### Your instructions
Please return the listing below exactly, without any of its pictures.

********

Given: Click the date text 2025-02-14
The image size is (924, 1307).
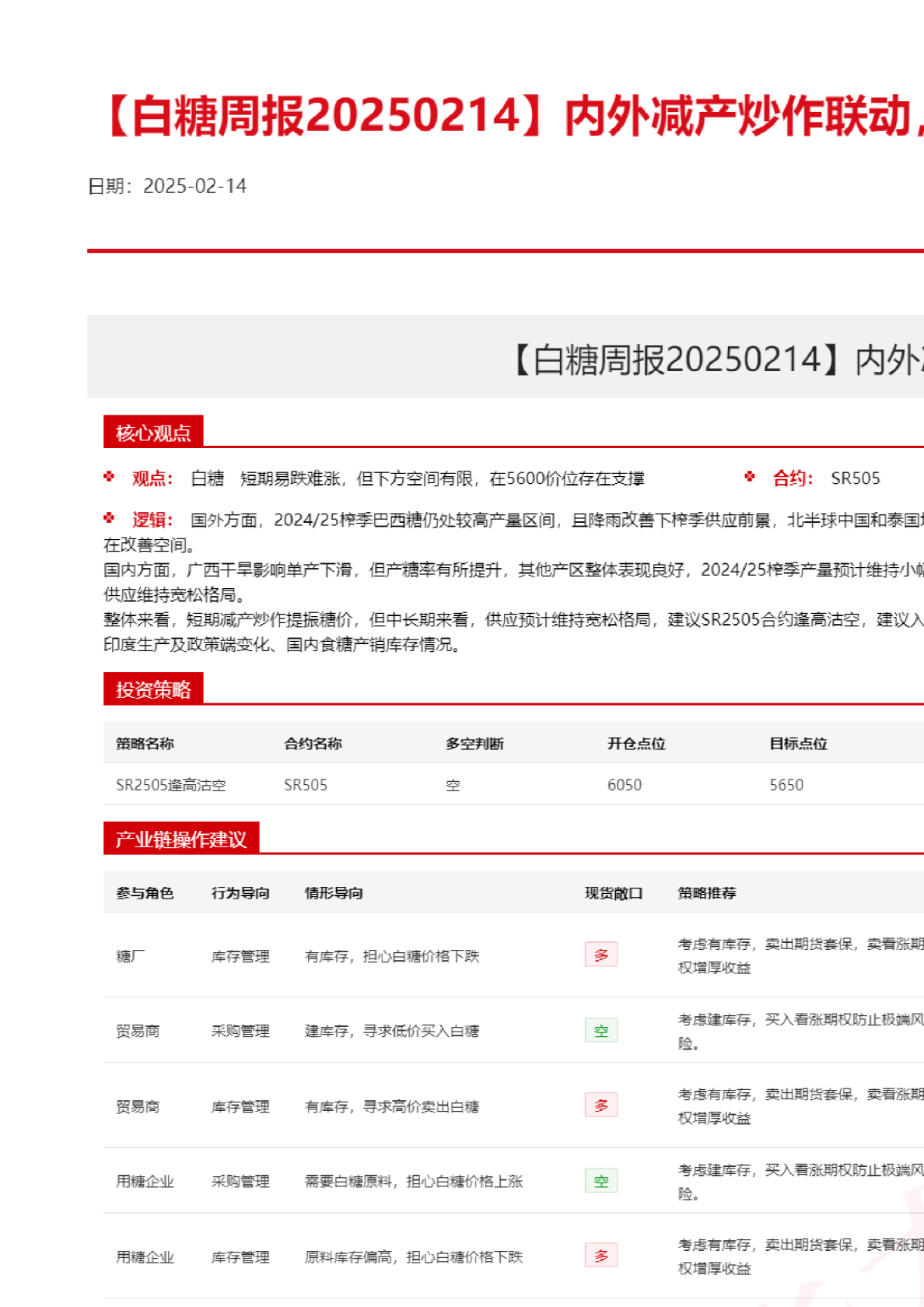Looking at the screenshot, I should coord(194,186).
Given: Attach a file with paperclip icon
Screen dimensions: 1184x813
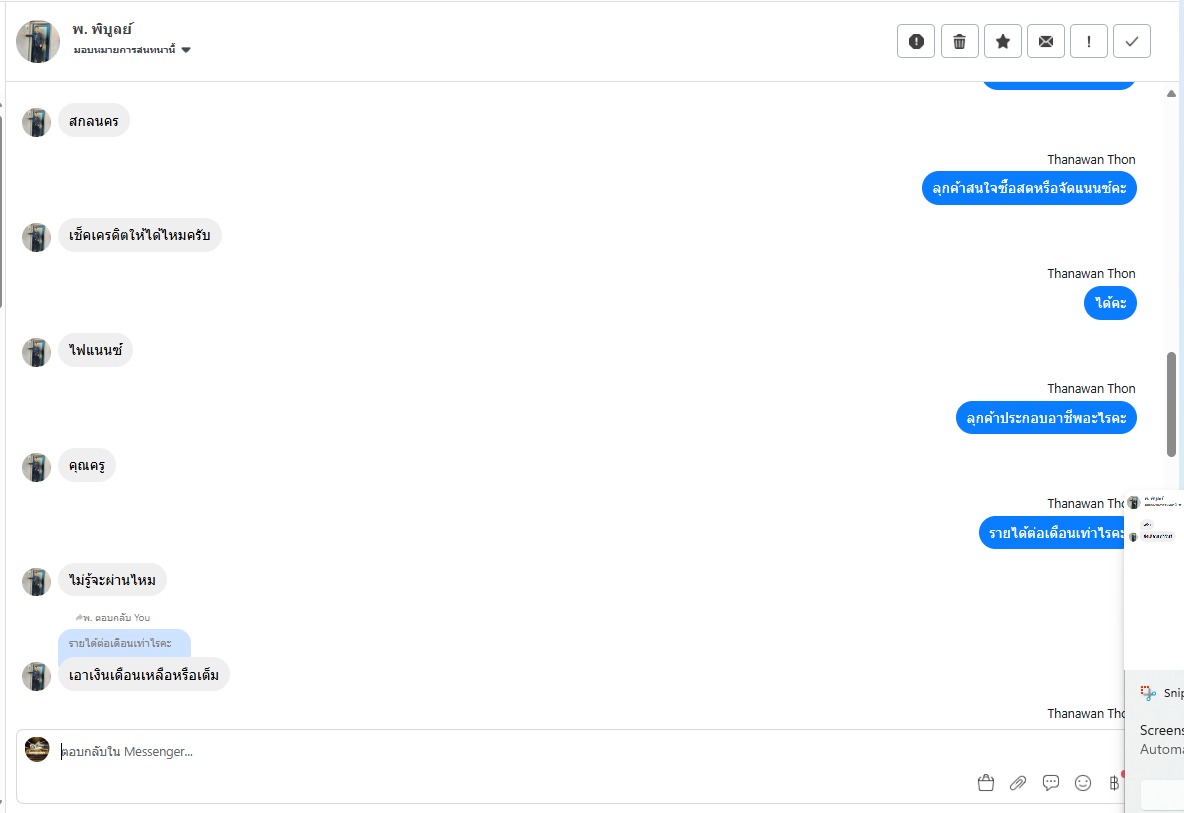Looking at the screenshot, I should tap(1018, 783).
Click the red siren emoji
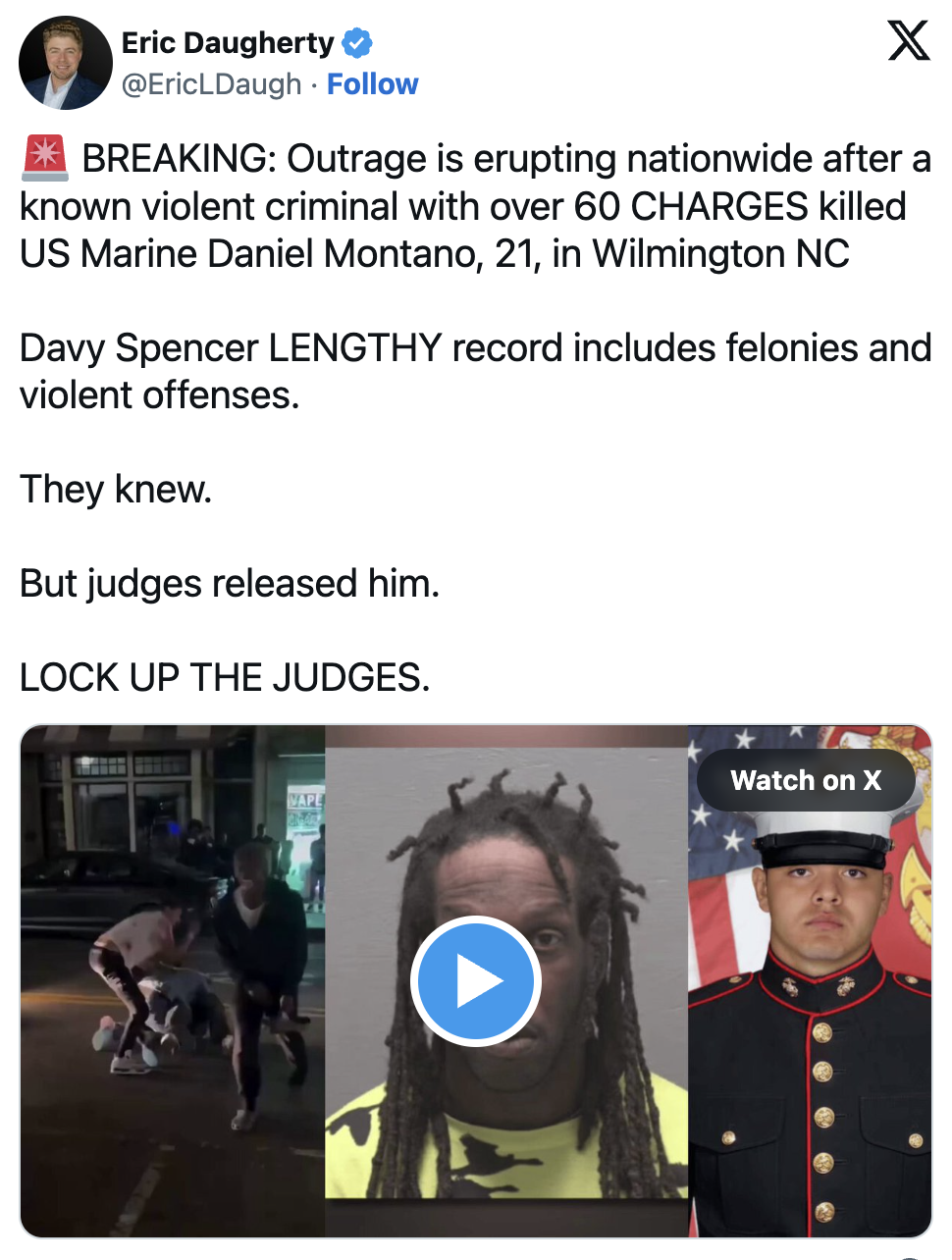952x1260 pixels. point(45,159)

********

### Response area
Given: Click the date text 2025-02-14
The image size is (924, 1307).
Looking at the screenshot, I should coord(194,186).
Given: Attach a file with paperclip icon
Screen dimensions: 1184x813
Looking at the screenshot, I should tap(1018, 783).
Click the red siren emoji
952x1260 pixels. point(45,159)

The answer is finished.